About 20 representatives from various faiths and faith-based organizations in the Birmingham Area gathered around a table with Vance and officials with the Equal Employment Opportunity Commission, the Civil Rights Division of the Justice Department, and the Department of Labor’s Office of Federal Contract Compliance Programs to discuss short and long-term goals on how the federal government can better address the problem of religious discrimination in employment. Government representatives sought specific recommendations on steps the federal government might take to improve the way it responds to this issue.
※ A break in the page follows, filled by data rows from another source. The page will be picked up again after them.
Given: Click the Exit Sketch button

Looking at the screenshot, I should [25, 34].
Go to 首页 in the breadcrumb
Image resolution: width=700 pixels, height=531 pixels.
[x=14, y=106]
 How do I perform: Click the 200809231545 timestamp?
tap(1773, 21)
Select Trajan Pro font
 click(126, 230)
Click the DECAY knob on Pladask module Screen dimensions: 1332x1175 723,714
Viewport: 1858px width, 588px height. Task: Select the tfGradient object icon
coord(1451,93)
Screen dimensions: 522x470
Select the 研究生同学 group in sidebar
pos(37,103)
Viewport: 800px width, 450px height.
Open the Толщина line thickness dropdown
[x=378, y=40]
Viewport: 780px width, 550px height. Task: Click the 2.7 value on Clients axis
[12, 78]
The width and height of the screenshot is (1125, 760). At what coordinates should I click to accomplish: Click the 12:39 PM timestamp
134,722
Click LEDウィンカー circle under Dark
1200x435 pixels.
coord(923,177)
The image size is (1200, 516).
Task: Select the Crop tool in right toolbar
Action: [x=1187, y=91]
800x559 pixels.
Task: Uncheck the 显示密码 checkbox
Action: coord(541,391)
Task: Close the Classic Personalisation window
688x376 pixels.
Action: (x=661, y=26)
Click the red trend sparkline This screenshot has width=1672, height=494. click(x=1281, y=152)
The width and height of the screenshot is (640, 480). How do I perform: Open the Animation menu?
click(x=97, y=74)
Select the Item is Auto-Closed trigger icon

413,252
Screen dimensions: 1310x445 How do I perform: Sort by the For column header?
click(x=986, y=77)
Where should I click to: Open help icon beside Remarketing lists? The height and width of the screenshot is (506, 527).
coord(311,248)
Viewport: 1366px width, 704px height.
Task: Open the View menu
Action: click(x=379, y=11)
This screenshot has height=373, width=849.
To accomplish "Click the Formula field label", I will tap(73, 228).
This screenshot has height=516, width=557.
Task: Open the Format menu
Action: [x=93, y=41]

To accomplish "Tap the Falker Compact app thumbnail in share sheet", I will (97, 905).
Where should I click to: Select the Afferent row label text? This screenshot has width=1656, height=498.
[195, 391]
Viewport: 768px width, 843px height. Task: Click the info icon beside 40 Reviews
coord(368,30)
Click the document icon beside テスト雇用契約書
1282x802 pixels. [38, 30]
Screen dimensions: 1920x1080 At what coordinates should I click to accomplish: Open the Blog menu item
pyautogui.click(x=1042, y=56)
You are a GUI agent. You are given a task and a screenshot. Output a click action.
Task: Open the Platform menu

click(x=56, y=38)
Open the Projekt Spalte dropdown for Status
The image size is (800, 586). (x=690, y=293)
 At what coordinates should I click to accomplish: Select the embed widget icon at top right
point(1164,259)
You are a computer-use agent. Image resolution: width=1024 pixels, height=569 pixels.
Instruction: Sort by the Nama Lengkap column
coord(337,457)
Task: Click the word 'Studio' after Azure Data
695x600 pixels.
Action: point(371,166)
Topics for the afternoon’s discussion were:
Religion Discrimination and Harassment in the Workplace
Data Collection and Reporting
Accommodation of Religion
Education Regarding Workplace Religious Discrimination
Issues Involving Religious Institutions
The discussion underscored that issues exist in hiring and employment, particularly for those who are physically identifiable, like women who cover their heads or Sikhs who wear Turbans.
Participants also raised issues of prayer in the workplace, including Muslims who struggle to get accommodations for their daily prayers, to Jews, Muslims and non-believers who are ostracized for not joining in Christian prayer.
“We need to make it kosher to complain” about discrimination and subtle pressure to conform, said a Birmingham rabbi.
This roundtable is the third in a series of roundtables being held throughout the country as part of the Department’s new interagency community engagement initiative designed to promote religious freedom, challenge religious discrimination and enhance enforcement of religion-based hate crimes. This new initiative supplements the Department’s long-standing criminal and civil enforcement efforts to prevent religious discrimination and religion-motivated hate crimes.